Here are some testimonies as posted by Footsteps openly and publicly:
“Avi, Rochel and Ushy’s Stories: At Footsteps we found Community
Avi: When I joined Footsteps seven years ago, I found people who appreciated the many unique challenges I faced as an Orthodox expatriate: Adjusting to an altered social and religious identity; constructing a value system of my own; navigating new kinds of relationships; dealing with aggrieved family and friends; stepping into what I had been told was a dangerous world full of people I couldn’t trust; and coping with the lingering guilt and self-doubt about my decision to leave…
Ushy: …No one goes to Footsteps because they want to be alone; you go to Footsteps because you want to meet other people who know what you’ve been through. Everybody appreciates what it’s like to leave ultra-Orthodoxy in order to do something new – that’s the common denominator…
Rochel: I didn’t join Footsteps until seven years after I left ultra-Orthodoxy. I decided to go because I was feeling kind of lonely. I had secular friends and I even still had my family, but I didn’t have anyone who really understood me. It was like there was a here and there but nothing in the middle. Footsteps became that middle. Finding people who understood me gave me a sense of confidence that I didn’t have before. When I’m at Footsteps, I am in my element…”
These are not people worried about bloody Pogroms or ferocious Cossacks hunting them, nor are they in love with Enlightenment and Haskala. They did not come to America in “steerage” on creaky steamships via Ellis Island and they did not experience Kristalnacht and the Holocaust! So why are they leaving Yiddishskeit for what they imagine that “the grass is always greener on the other side” that Footsteps clearly gets and steps in to fulfill the quest of these lonely seekers?
After all, we are in the so-called “Age of Aquarius” the “Modern Age” also known as the “Information Age” and the “Leisure Age” where people have the time to meditate and think about that there must be a “higher purpose” in life that will also be “fun”!

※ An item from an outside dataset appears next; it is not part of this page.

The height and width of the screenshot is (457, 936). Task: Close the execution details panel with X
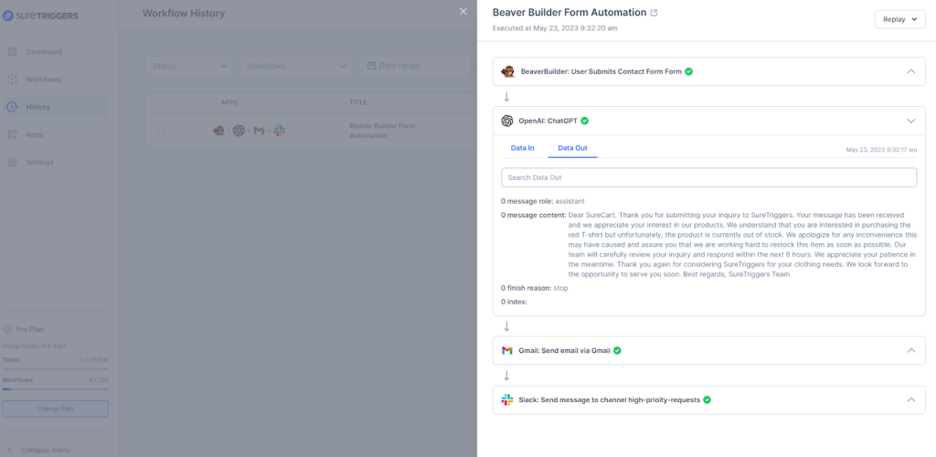(x=463, y=12)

As someone involved in Kiruv Rechokim for over 40 years I state without any doubt that these people are “Baalei Teshuva (BT) in Reverse” meaning they are going through the same angst, questioning, existential loneliness with a search for community that will accept and understand them, and a need for higher meaning and purpose that secular Jews feel when they come searching for Torah true Judaism even though they are not consciously aware of every last motivational force, including Hashgocha Protis (“Divine Providence”).

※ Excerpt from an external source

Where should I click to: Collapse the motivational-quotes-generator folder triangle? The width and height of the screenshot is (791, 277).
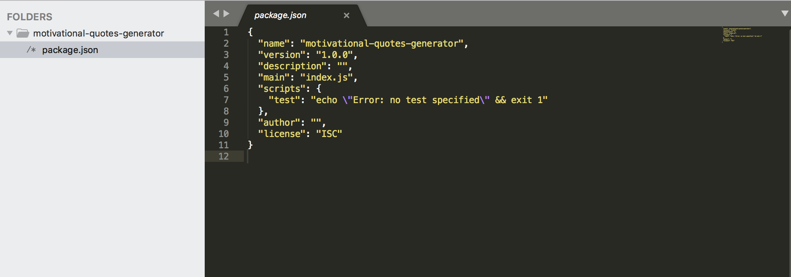pyautogui.click(x=10, y=33)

The folks who join Footsteps and the kids who leave Orthodoxy are on the same exact highway of those folks and kids who are coming into Orthodoxy but they are travelling in opposite directions on the same highway of a search for meaning, identity and community and for a higher purpose that they are not finding in their prior lives.
In both cases, for BTs and OTDs, it is the failure to understand them and communicate with them in the unique “language” of today’s day and age and not to see them as “just like” Korach or like the rebels of previous times. These are not “crazies” or “rebels” but rather these are people searching for something more in life, if only they could find people who speak their language and understand the unique condition of modern man and woman in the 21st century.